PROMPT: Swap "Cancel button" for "Close button" in the data below and reproduce everything else unchanged. Leave the pictures out of your answer.

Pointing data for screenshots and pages
------------------------------
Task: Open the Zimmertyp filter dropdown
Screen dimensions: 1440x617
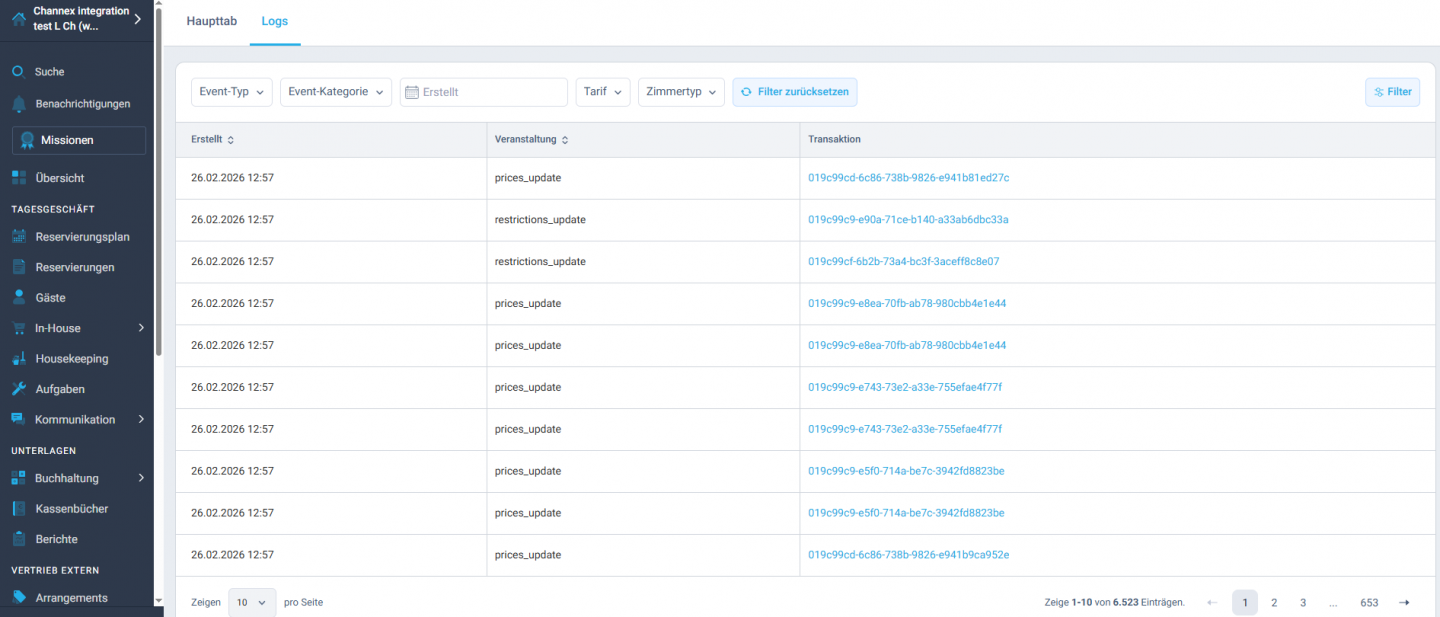Action: (x=681, y=91)
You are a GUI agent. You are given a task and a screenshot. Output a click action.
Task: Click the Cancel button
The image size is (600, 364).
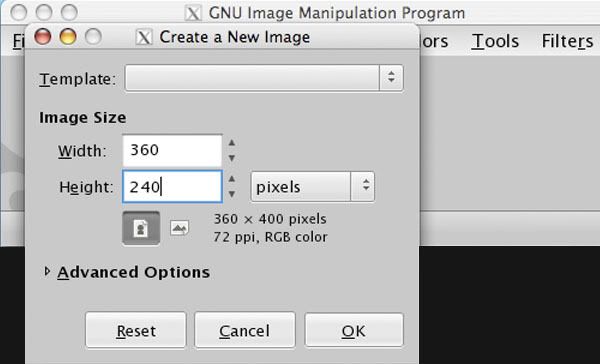(x=245, y=331)
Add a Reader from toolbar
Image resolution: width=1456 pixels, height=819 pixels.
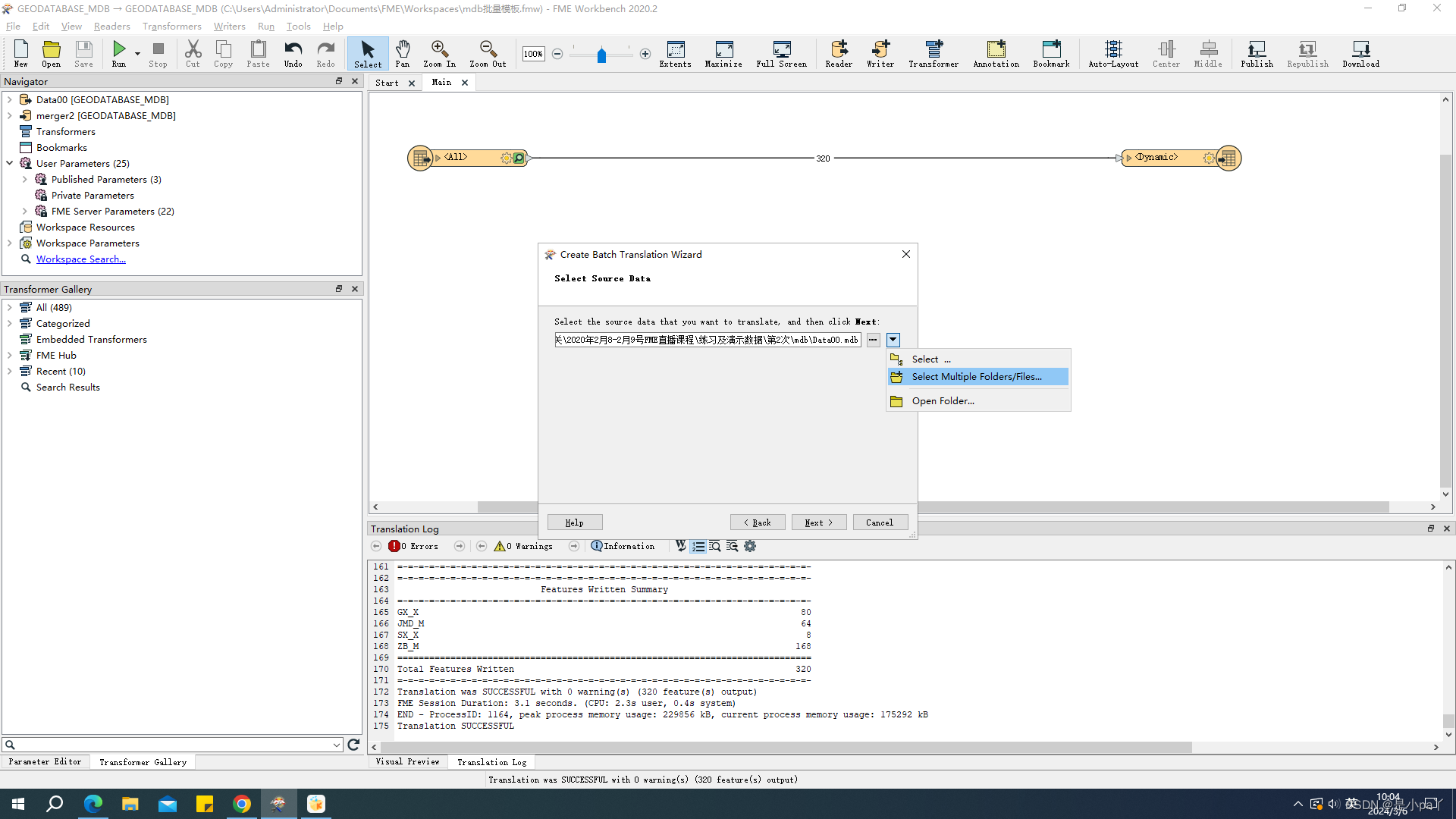(839, 53)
------------------------------
RESULT:
Task: Open the Zimmertyp filter dropdown
Screen dimensions: 1440x617
Action: (x=681, y=91)
You are a GUI agent. You are given a task and a screenshot. Output a click action.
Task: Click the Close button
The image size is (600, 364).
(x=245, y=331)
Add a Reader from toolbar
Image resolution: width=1456 pixels, height=819 pixels.
(839, 53)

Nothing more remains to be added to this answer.